- Written problem
Locate each line in the material below that contains the string "height", treating uppercase and lowercase as distinct, and copy those lines out.
─── Given data
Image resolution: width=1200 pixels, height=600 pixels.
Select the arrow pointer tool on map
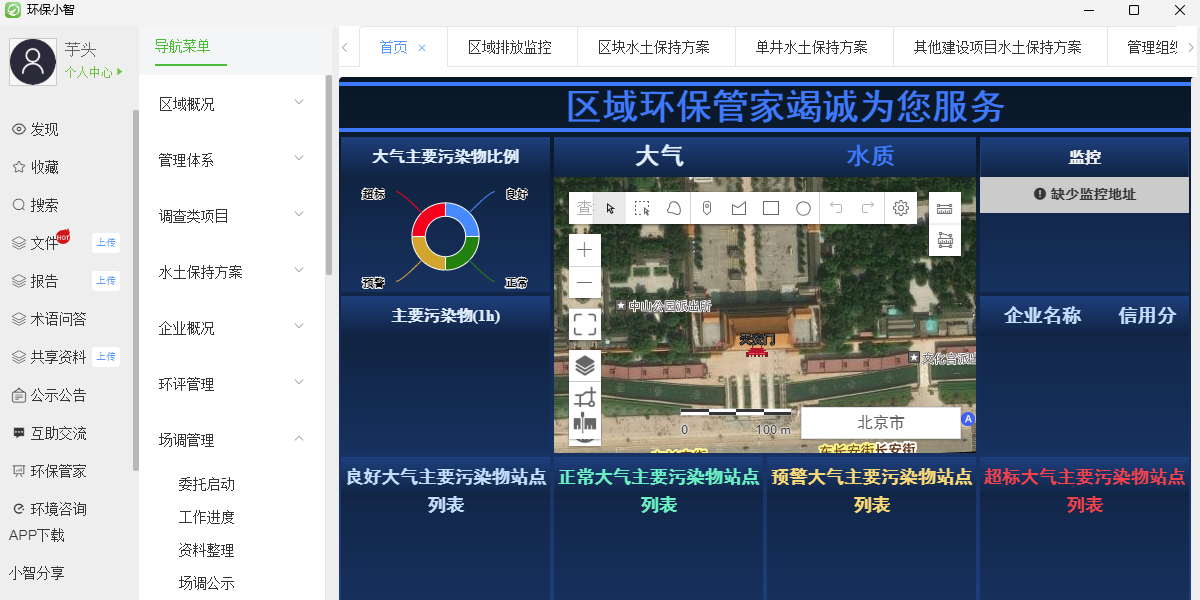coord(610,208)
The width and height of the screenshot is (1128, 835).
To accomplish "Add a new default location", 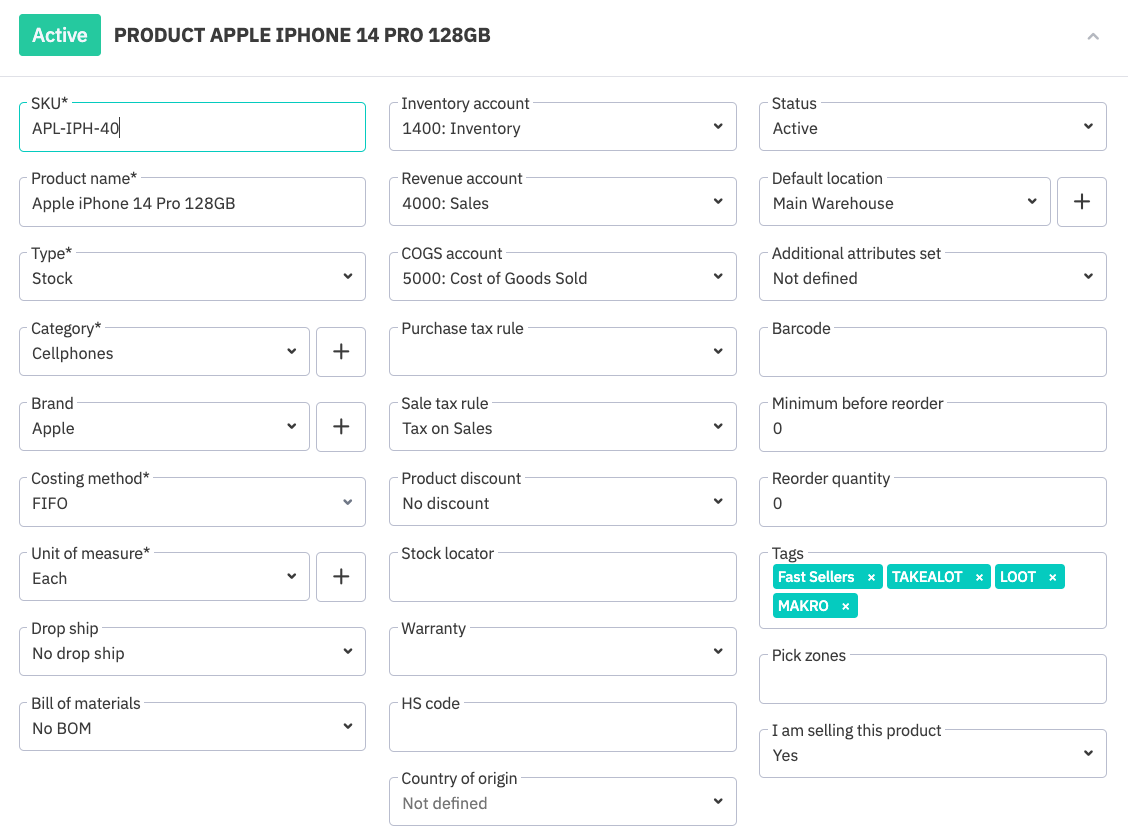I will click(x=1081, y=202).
──────
- Solution below
Image resolution: width=1200 pixels, height=600 pixels.
The width and height of the screenshot is (1128, 835).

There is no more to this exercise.